The string "input" may appear on lines of the entries below; report how many such lines there are, and only that.

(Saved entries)
───
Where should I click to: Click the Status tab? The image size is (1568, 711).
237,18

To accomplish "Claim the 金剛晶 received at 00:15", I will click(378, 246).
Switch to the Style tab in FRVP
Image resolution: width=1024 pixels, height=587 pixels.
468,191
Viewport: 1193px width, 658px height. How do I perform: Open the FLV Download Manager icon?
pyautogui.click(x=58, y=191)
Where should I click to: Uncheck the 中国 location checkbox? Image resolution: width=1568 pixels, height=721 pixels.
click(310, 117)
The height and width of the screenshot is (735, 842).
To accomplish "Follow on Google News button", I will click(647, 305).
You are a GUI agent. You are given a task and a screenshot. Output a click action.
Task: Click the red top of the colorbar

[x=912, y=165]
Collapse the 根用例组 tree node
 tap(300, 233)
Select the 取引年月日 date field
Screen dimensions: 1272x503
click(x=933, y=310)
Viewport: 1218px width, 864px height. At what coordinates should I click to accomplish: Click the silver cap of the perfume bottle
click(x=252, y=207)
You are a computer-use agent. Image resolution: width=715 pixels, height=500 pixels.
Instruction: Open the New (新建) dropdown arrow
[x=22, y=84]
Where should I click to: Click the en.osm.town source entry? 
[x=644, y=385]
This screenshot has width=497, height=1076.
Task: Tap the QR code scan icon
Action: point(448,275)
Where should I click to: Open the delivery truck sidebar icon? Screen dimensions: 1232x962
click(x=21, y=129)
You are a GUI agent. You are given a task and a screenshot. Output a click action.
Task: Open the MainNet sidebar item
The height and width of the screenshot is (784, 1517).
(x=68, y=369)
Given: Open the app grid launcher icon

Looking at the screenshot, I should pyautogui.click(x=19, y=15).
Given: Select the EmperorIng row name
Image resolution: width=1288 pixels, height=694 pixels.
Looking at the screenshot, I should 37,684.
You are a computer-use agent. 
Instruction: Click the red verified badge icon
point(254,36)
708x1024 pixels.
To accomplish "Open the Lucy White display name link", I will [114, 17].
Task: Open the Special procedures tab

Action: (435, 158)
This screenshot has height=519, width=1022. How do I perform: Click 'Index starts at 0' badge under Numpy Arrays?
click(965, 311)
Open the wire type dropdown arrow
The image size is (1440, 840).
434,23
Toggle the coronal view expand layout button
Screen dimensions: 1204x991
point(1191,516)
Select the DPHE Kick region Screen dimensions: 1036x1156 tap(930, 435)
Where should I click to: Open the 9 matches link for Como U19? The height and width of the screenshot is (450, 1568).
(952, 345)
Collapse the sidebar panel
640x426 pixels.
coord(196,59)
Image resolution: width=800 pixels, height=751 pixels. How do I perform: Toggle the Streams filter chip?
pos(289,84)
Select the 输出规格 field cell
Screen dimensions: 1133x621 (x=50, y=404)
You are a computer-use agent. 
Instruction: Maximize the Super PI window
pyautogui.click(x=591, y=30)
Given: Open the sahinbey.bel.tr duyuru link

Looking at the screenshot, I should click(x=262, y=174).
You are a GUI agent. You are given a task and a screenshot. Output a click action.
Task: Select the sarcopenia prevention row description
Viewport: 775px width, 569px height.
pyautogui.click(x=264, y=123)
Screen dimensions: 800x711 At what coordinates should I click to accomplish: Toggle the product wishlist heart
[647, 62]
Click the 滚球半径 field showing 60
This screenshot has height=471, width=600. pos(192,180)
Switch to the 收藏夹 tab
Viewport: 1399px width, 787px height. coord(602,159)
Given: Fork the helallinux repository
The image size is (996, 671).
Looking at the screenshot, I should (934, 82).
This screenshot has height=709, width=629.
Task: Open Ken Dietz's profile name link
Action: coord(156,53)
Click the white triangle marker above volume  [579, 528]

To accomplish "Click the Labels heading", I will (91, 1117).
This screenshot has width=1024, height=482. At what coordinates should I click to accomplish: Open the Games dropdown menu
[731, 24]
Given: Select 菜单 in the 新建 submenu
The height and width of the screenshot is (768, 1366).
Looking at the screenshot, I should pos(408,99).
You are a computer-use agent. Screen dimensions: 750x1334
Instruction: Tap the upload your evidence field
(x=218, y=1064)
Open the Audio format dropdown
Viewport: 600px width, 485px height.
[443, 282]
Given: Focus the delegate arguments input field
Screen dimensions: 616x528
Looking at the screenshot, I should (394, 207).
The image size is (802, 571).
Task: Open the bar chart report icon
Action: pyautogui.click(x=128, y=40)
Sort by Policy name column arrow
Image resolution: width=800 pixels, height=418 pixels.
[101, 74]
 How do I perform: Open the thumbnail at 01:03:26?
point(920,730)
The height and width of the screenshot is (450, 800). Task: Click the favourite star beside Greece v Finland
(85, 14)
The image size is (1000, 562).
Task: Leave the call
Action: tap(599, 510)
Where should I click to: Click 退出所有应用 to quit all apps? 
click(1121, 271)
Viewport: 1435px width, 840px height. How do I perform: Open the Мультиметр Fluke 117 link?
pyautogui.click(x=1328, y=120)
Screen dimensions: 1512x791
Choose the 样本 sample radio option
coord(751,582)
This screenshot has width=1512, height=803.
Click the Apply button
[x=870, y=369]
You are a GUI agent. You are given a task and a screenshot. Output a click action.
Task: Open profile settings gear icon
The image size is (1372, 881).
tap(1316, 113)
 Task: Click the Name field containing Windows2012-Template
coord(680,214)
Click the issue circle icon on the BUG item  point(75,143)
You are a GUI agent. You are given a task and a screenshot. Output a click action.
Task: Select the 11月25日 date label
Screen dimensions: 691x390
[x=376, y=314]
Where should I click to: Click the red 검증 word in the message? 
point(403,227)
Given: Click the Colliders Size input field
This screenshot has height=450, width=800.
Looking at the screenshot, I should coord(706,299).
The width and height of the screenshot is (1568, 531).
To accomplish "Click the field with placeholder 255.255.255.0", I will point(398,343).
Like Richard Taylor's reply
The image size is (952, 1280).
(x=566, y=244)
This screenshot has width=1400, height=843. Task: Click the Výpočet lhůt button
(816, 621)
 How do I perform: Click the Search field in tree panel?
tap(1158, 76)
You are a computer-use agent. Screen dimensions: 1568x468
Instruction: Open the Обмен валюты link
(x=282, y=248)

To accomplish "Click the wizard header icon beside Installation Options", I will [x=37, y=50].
───
Output of the task: 2